Friday, April 14, 2006

i am so pissed.

just got through looking at this...

http://youtube.com/watch?v=2U-rMImn4PQ

why in the FUCK do the liberal bleeding heart peacenik idiots like Susan Saranwrap and her bestest buddy Charlie Sheen insist that 9/11 was was a conspiracy by Bush when all the evidence points to the contrary??? jeez louise. how blind. Susan will just love it when she's wrapped in a fuckin burqa too.

Damn.

NEVER FORGET. EVER.

Monday, April 10, 2006

And oh yeah, school too.

Well, made it through the Oral Communications class, A-. No, Mr Wilds wasn't any more focused in this one than he was in the last one. Example: team consists of me, Richter, Sha', and Jonathan. We completely BS'd our way through the major team presentation of 10 powerpoint slides in 20 minutes. For being so damn vague in terms of the actual assignment, he was cutting absolutely no slack with timing and slide explanation. We got 3 points taken off total of 15; 1 of these points was for going over by 30 seconds. 30 seconds !!! Whatever. My grade point average is now 3.83. still A.
My new teacher is Mr Davidson who is about 5ft tall and very metrosexual. If he's not gay, he's missing a very good chance. Nice guy, but he's a clinical psychologist by education and has this weird way of staring through you for about 5 seconds once you answer a question. A bit disconcerting, that. No big deal, really; just takes a bit of getting used to. He also expects us to actually read (gasp!) the assigned information; Wilds could've cared less. Having to get used back to that too.
Anyway, it's 10pm. Did yardwork once I got home.. weedeaters are fun!.. and had my learning team online chat. I now must go shower and go to bed so I will be useful in the morning.

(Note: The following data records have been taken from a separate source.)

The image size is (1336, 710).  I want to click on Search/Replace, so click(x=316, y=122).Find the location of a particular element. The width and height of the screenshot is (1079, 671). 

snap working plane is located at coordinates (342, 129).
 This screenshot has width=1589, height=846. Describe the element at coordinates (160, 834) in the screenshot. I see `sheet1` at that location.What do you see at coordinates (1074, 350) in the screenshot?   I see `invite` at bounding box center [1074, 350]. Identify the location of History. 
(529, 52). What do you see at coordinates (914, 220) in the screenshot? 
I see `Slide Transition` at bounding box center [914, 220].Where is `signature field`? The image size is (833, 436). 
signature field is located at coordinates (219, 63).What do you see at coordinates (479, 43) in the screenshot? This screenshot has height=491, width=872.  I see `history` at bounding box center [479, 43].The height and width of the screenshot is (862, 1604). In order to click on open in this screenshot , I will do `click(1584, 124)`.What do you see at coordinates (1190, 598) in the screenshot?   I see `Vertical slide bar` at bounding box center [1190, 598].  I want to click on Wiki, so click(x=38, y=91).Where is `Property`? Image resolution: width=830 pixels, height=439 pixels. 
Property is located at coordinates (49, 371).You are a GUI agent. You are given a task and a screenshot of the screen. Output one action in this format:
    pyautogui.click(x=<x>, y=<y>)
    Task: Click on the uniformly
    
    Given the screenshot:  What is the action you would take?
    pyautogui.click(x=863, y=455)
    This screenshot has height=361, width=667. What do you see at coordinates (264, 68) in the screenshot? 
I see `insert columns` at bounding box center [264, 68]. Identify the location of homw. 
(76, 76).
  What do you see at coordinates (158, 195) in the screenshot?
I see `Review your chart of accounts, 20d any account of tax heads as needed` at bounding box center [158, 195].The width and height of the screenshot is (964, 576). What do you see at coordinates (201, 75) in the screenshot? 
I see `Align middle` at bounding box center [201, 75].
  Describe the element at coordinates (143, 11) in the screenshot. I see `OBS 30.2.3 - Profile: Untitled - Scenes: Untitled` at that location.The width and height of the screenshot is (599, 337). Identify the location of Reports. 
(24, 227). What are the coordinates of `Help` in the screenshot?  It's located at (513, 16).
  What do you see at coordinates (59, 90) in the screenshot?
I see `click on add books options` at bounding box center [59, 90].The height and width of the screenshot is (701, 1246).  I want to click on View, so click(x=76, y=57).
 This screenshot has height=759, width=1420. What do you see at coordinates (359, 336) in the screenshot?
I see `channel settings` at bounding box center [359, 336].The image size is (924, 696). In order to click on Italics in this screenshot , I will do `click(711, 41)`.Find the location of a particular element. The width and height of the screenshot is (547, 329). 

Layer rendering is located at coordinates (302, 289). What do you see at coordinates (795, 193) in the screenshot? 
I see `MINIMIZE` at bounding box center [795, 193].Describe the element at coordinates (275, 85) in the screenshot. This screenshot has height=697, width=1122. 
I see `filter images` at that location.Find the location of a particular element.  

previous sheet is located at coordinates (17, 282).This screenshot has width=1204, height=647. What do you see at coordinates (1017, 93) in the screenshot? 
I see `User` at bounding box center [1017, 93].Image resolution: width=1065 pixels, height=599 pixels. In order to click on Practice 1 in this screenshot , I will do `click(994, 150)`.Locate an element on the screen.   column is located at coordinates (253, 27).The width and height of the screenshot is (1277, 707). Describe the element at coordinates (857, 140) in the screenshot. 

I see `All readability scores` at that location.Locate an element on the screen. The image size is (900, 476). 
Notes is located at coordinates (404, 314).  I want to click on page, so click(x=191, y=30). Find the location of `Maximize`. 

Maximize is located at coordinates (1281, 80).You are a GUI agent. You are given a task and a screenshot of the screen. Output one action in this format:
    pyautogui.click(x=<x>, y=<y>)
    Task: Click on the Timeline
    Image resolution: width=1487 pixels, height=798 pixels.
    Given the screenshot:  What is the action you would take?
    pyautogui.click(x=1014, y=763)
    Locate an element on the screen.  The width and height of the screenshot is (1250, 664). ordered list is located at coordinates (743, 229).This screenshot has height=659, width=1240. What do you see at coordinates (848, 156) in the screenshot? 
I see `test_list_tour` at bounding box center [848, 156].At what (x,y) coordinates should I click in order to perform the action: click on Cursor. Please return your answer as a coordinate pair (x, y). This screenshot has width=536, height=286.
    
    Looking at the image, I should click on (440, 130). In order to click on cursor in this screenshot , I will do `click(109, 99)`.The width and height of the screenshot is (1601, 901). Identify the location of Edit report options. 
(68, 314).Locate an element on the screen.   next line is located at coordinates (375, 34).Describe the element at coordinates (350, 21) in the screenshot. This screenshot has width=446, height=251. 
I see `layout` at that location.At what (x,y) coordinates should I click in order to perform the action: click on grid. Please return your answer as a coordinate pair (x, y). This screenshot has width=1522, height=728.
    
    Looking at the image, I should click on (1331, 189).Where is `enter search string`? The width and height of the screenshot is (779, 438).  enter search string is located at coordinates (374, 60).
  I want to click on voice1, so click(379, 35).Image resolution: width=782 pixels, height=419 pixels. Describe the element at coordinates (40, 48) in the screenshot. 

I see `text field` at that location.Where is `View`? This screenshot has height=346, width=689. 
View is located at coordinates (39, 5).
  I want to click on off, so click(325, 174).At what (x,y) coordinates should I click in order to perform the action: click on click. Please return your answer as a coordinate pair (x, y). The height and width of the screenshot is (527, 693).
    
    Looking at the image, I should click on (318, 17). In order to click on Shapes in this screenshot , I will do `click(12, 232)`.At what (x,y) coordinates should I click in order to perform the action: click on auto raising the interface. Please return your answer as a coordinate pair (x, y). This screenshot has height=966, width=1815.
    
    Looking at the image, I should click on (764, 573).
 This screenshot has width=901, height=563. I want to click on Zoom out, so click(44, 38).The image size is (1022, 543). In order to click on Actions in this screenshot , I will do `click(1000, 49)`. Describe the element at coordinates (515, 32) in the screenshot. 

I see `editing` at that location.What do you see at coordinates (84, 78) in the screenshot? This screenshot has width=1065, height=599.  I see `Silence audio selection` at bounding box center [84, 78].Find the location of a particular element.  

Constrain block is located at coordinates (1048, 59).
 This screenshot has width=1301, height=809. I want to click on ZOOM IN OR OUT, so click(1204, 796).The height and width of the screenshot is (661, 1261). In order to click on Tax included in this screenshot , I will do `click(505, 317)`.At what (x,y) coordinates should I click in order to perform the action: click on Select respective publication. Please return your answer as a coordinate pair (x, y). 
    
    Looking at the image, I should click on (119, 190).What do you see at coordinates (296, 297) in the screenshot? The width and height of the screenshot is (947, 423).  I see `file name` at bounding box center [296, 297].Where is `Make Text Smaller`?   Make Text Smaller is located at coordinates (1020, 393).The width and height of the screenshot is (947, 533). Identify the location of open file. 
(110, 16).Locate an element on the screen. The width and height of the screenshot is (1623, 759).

ALERT. BITCHY RANT FOLLOWING....

I am SO not happy with my job right now.. we had some major weather systems come through here on Friday 4/7 which came pretty close to my work. There are 3 floors and 2 wings to the building; the entire east wing is empty, as is the third floor of the west wing. I work on the first floor of west, therefore 1W. Severe thunderstorm warnings & tornado watches and warnings all friggin day; however, it did not even rain at my work til almost 3:30pm. This may have contributed to the following decision, I don't know.
Here's what basically happened; at about 4pm one of the guys from 2W came down to get his 7 1/2mos pregnant wife who works with me. He said Long Term Care (the company he works for, used to own who I work for, loooong story) was evacuating the building due to tornado warnings around the airport. The 50 or so people who work on 2W had been in the interior hallway since about 3:15pm, and their management had decided to send them home.
WE DID NOT HEAR A SINGLE DAMNED THING FROM OUR MANAGEMENT. NOTHING. NADA. ZIP. ZERO.
They were being sent home whilst we were answering phones and completely unaware of anything close. Most of us had one of the local weather websites up (Channel 5, Ch 4, Weather.com, something) but no streaming video (won't let us) or internet radio (ditto, eats up too much bandwidth sez the IT gods. whatever). One person had a radio on our floor and heard about a warning near the airport; brought it to supervisor's attention but don't know what happened to it after that. Bad thing is, one of the assistant supervisors has family that lives in Sumner Co; she was absolutely frantic and could not wait to get out of there to go check on her dad & grandmother.
Here's my thing: If management's decision is to keep us on the phones, at least make it look like you give a shit by saying, "we think you'll be safer here than out on the street trying to get home" or some bullshit like that. We didn't even get that. I am really trying to see why I should stay with a company who would rather us meet their fucking service levels than see if their employees are safe or not.
I am seriously considering looking for another job. In Nashville's market right now, that is not an easy decision to make. I have to pray and think about it, ask advice, network, etc. I am going to need a lot of help and support.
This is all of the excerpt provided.